就如蘇瑾浩收到的信那般,胡老一行人第二日一大早就趕著永州城門初開時進了永州,浩浩蕩蕩的將近百人的隊伍,能進永州的也只有不到二十人,剩下的人也都在永州城外的驛館安頓了下來,準備陸續往城里進。
「這里就是永州?小姐生活了十多年的地方?」胡鵬看著路上極少的行人,輕聲問道。
胡老點了點頭,沉聲道︰「不錯,這里就是小姐生活了十幾年的永州!小姐到死都是死在了這里!」
胡鵬一向紅的發亮的臉,這時有些發白,許久他才道︰「我要先去看看小姐!」
「不行!」胡老想也不想的拒絕道。
「你!」胡鵬雙目通紅,眼看著就要氣急,胡老接下來的一句話讓他徹底沒了火氣!
「小姐臨終前吩咐過!不許山里任何人知道她的墓地!這是小姐給我下的最後一道命令!」胡老靜靜的說著。
胡鵬聲音有些暗啞,道︰「你這個死老頭子若是敢騙我,被我知道看我不將你大卸八塊!」
胡老夾緊了馬肚子,胡鵬只听得他略帶戲謔的接著道︰「小姐曾吩咐過我,讓我一切听明潔的,那以後明潔就是我的主子了,到時候明潔命令我去看看小姐,我哪里敢不從的?」
胡鵬眼楮一亮,口中喃喃罵道︰「這死老頭子明著給我下套!可我又不能不往下跳!小姐,您在天有靈,也看看您這是托付了個什麼人!若是您當年出山也帶著我出來……」
胡老臉上帶著淡淡的笑意,甚至連一只憋悶的胸前,此時也不這麼疼了,一行人不快不慢的直奔著右相府而去。
「老爺,府外來了人,那些人說是齊州的舊人,奴婢看他們凶神惡煞的像是要鬧事!」陳管事緊張的說道。
陳宏皺緊了眉,大手一揮道︰「他們有說他們是什麼人嗎?齊州族里的來人你們都該認識,這些人再沒眼色也該知道我這里絕不是他們能撒野的地方!」
「罷了。

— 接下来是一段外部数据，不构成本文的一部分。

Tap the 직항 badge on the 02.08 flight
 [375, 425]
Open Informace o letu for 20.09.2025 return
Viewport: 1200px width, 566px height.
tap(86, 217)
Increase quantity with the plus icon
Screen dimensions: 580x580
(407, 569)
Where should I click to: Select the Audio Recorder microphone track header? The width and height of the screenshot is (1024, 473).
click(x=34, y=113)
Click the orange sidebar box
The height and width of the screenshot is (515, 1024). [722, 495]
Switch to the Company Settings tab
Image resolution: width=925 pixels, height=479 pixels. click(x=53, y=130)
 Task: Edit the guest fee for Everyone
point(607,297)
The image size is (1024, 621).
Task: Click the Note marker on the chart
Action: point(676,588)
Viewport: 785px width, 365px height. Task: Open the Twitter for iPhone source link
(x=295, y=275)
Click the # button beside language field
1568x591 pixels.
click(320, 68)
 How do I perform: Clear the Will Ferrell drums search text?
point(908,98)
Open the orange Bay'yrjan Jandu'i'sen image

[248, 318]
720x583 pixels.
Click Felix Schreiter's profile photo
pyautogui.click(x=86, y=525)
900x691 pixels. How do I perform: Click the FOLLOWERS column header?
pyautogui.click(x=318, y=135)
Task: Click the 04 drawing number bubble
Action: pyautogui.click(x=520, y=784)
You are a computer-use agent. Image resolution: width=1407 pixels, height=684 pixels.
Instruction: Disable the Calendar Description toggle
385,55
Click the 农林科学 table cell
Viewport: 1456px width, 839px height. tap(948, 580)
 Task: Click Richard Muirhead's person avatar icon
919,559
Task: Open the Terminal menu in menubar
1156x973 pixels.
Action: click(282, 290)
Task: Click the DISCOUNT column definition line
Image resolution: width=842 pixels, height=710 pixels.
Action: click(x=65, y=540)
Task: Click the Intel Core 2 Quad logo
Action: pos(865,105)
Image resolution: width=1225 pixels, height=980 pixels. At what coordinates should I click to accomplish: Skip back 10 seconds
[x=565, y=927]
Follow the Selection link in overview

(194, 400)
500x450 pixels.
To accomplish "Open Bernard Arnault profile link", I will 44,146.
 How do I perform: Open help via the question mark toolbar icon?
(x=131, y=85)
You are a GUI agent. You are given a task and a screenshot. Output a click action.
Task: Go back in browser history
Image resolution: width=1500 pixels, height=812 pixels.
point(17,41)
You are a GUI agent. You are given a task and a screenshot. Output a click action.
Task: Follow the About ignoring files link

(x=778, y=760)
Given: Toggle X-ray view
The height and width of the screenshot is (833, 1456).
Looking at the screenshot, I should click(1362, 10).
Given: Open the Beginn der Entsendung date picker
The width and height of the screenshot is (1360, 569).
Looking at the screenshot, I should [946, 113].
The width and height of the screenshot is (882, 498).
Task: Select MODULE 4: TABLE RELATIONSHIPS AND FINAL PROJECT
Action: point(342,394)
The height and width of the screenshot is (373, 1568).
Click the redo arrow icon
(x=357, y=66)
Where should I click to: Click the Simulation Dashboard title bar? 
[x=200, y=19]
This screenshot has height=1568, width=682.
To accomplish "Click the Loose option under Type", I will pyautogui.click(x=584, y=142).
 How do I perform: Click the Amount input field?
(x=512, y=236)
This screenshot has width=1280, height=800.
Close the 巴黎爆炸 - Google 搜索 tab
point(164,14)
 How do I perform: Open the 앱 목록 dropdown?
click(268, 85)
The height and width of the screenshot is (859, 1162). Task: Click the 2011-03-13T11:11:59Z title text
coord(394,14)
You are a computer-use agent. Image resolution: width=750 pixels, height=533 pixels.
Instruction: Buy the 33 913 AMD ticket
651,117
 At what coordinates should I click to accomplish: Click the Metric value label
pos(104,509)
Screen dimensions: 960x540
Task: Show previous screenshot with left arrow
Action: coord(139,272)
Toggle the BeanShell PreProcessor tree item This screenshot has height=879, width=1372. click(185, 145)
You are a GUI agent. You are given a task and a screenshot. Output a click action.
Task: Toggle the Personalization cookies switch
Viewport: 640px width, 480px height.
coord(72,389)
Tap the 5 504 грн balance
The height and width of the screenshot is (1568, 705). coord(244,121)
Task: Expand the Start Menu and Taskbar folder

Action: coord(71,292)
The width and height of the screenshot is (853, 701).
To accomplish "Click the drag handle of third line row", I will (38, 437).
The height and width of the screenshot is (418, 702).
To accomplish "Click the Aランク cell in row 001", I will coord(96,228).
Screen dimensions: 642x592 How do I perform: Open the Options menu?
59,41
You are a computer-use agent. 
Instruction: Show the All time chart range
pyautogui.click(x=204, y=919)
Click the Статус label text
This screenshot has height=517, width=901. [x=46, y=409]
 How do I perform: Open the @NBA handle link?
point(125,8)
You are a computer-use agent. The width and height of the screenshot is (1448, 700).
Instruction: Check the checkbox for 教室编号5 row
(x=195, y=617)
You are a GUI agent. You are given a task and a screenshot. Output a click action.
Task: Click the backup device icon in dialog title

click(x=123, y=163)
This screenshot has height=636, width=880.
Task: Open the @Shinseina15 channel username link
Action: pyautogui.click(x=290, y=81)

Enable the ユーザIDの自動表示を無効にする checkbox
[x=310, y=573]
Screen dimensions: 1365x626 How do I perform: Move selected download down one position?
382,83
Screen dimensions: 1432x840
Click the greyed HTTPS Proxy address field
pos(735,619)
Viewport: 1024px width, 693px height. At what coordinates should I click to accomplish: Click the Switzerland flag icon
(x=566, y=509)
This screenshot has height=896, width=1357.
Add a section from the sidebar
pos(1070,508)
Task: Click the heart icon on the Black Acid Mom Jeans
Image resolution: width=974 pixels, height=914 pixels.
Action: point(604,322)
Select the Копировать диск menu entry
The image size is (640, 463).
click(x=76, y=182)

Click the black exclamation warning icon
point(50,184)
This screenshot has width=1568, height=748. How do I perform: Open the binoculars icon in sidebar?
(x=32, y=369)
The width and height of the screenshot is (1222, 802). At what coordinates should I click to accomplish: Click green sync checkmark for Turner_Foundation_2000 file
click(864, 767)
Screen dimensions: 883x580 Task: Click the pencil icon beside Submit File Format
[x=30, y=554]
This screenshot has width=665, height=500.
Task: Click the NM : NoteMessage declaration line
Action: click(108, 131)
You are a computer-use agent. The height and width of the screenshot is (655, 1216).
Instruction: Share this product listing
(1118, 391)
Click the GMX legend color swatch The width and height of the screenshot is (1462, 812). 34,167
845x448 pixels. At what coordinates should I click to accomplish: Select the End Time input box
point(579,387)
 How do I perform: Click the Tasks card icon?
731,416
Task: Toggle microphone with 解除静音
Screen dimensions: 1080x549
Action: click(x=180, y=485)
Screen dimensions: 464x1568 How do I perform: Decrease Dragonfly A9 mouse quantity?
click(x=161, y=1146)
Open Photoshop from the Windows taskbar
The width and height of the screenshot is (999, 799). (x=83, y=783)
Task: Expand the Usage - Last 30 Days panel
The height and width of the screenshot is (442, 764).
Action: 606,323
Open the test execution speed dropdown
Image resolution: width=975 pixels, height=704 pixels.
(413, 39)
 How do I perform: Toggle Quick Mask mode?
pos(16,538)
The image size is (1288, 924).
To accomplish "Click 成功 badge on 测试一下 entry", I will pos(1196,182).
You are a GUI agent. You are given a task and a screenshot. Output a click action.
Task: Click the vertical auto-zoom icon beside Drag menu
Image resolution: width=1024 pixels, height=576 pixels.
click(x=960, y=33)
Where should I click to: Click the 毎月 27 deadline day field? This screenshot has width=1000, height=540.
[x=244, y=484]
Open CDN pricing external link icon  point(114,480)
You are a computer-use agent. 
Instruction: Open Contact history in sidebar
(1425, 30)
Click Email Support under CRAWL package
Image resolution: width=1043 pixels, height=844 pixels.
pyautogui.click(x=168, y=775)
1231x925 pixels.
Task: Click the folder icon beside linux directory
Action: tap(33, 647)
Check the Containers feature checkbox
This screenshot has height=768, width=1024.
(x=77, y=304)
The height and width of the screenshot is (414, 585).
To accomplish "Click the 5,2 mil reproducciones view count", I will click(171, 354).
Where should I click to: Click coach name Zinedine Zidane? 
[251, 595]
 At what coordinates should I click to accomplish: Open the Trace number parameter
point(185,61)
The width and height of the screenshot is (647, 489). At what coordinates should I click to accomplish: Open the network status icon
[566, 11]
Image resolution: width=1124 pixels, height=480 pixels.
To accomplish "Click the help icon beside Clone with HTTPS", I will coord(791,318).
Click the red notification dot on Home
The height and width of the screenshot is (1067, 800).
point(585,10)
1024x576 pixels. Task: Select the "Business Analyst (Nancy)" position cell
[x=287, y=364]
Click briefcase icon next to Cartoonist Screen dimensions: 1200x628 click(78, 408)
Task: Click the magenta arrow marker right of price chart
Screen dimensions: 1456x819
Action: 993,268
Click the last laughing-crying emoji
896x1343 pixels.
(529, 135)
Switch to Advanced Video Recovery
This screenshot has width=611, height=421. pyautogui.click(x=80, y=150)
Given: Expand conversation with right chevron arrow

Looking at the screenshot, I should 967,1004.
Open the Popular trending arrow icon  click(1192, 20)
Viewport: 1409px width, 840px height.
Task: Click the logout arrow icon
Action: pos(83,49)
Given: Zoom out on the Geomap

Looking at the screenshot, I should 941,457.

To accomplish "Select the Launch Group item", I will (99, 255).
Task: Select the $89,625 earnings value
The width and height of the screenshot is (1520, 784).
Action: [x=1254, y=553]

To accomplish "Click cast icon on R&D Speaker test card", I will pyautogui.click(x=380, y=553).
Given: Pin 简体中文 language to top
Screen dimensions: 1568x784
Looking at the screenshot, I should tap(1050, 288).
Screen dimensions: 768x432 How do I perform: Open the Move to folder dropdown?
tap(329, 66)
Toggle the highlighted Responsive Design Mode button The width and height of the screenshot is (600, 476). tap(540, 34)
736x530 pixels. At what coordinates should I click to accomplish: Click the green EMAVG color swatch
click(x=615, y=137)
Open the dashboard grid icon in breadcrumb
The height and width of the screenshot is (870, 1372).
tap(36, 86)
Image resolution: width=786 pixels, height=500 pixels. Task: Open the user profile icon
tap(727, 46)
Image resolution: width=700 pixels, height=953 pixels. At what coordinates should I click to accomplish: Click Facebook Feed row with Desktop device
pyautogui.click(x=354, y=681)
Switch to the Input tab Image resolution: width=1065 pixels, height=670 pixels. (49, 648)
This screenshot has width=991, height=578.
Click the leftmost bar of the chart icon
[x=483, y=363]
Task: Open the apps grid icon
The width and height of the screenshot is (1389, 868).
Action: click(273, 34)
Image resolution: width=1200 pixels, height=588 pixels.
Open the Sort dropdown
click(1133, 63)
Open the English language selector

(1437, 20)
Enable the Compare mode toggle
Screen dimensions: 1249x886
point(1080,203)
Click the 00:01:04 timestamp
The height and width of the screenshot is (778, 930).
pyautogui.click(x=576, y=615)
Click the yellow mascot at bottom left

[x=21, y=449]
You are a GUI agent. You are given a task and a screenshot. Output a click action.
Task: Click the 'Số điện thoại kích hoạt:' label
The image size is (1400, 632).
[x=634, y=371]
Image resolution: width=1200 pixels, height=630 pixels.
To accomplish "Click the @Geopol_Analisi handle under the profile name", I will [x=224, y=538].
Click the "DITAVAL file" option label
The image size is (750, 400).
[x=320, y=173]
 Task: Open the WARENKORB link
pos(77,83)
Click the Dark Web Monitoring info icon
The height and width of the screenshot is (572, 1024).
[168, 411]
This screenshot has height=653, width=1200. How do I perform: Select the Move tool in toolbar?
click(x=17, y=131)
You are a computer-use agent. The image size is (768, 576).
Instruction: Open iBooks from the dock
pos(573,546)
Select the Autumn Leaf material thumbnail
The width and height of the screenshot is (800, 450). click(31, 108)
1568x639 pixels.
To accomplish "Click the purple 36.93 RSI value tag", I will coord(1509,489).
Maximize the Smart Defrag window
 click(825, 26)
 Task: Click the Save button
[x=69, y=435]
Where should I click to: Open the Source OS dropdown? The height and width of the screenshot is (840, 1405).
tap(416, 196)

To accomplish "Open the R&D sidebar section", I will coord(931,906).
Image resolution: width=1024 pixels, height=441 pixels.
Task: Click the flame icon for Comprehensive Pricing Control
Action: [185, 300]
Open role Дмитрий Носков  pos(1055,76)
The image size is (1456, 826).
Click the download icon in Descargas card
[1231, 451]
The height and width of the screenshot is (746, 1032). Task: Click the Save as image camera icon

」陳宏有些不耐,道︰「你去找了陳潤,把人打發了吧,若真是齊州的來人,那就先留下來!」
陳管事連連應是退了下去。不一會,這次趕來的就是陳潤了,陳宏見他一臉嚴肅,就知道有要事發生,「出什麼事了?外面的人是誰?」
「大人!」陳潤苦著一張臉,道︰「奴才本以為是奴才看錯了,誰知府外等著的果然是胡六!可是都傳他死了這許多年了,今日奴才猛一看他,也是奇怪的很!」
陳宏驚慌的站了起來,突然的動作,讓她不注意把杯子也摔在了地上!
「你說什麼?是胡六?這不可能!這絕不可能!」陳宏不可置信的重復著。
「大人,興許是奴才看錯了。」
「胡六!」陳宏盯著外面,喃喃自語著。